Besides, the Republicans say, the city waited too long to cancel the convention based on force majeure…
[T]he Texas GOP claims the mayor is treating it differently than other groups.
“Mayor Turner canceled the convention because he wanted to, not due to any ‘act of God’ – only due to his desire to do so and to hold the Republican Party of Texas to a different standard than other entities,” [State Republican Chair James] Dickey said in a statement.
Colorado Sun: Nonprofit cash being spent in Colorado campaigns still impossible to trace despite 2019 law
By Sandra Fish
Outside groups spent nearly $1.7 million on eight highly contested Colorado legislative primary races.
But it isn’t always easy to figure out where the money came from, despite a 2019 law touted as bringing more transparency to a system that includes cash from dark-money funded nonprofits that don’t disclose their donors…
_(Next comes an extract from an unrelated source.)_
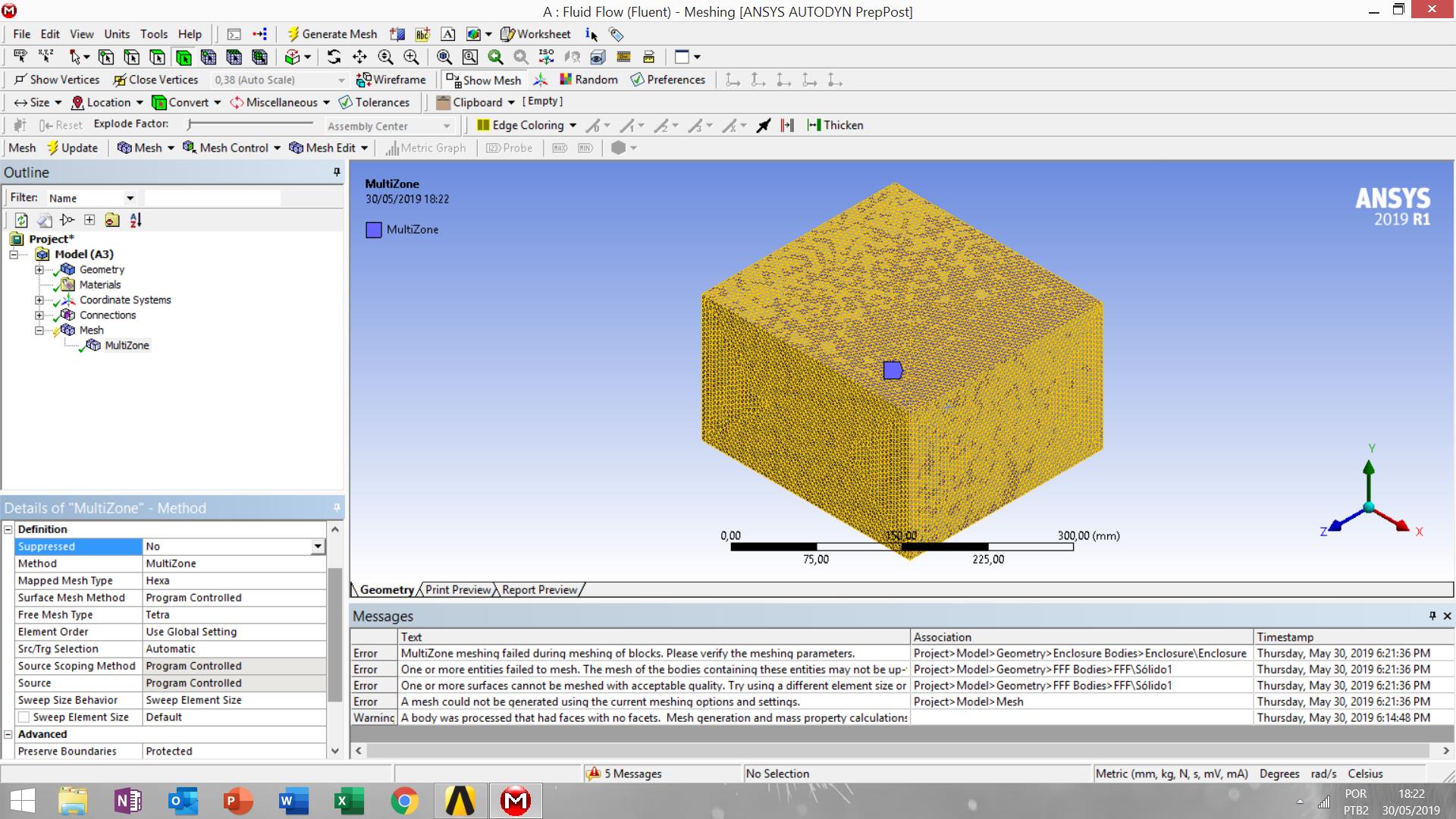Select the Pan tool icon
The image size is (1456, 819).
(x=359, y=57)
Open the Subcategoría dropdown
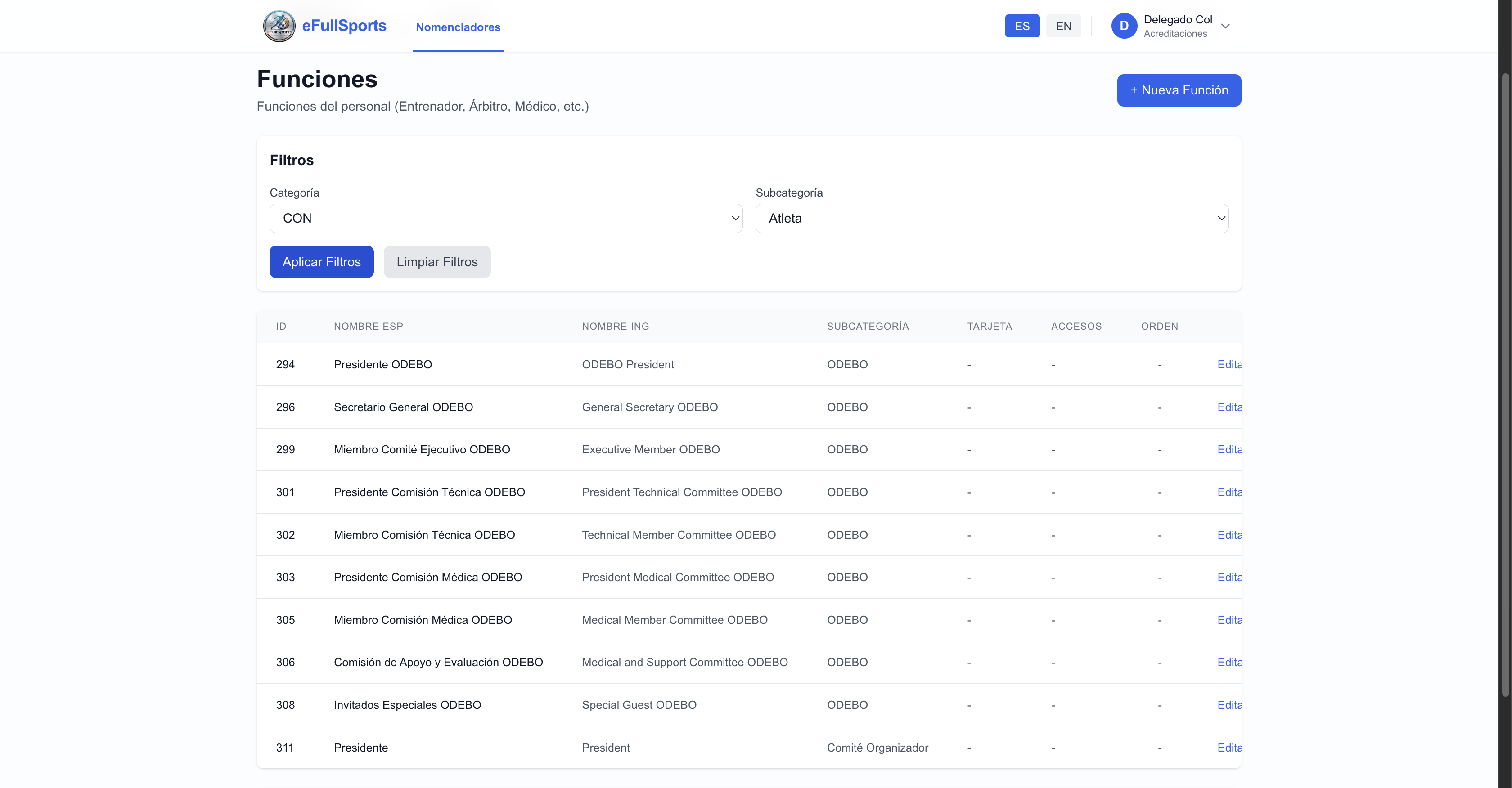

Colorado Secretary of State Jena Griswold acknowledged the loophole in the 2019 law that some committees use to avoid naming nonprofit donors…
“This legislation is really hard because of Citizens United, and because we really had to thread the needle as to what could withstand a constitutional challenge,” Griswold said…
Griswold said in the future she’ll propose changes to the law to avoid such “Russian nesting doll” issues that require people to take numerous steps to follow the money…
Then there are several super PACs funded primarily by nonprofit organizations…
Sen. Jeff Bridges, a Greenwood Village Democrat, sponsored the 2019 Clean Campaign Act that also prohibited donations from foreign individuals or corporations and made other changes.
“The intention of the bill was that any money spent in politics could be traced back to its source,” Bridges said. “If that’s not happening, we need to go back and strengthen that to make sure it does.”
Griswold agreed, [saying:]
“We are never going to be able to get the system to 100% transparency and 100% fighting against the corruptive role of money with Congress not acting or without some constitutional changes.”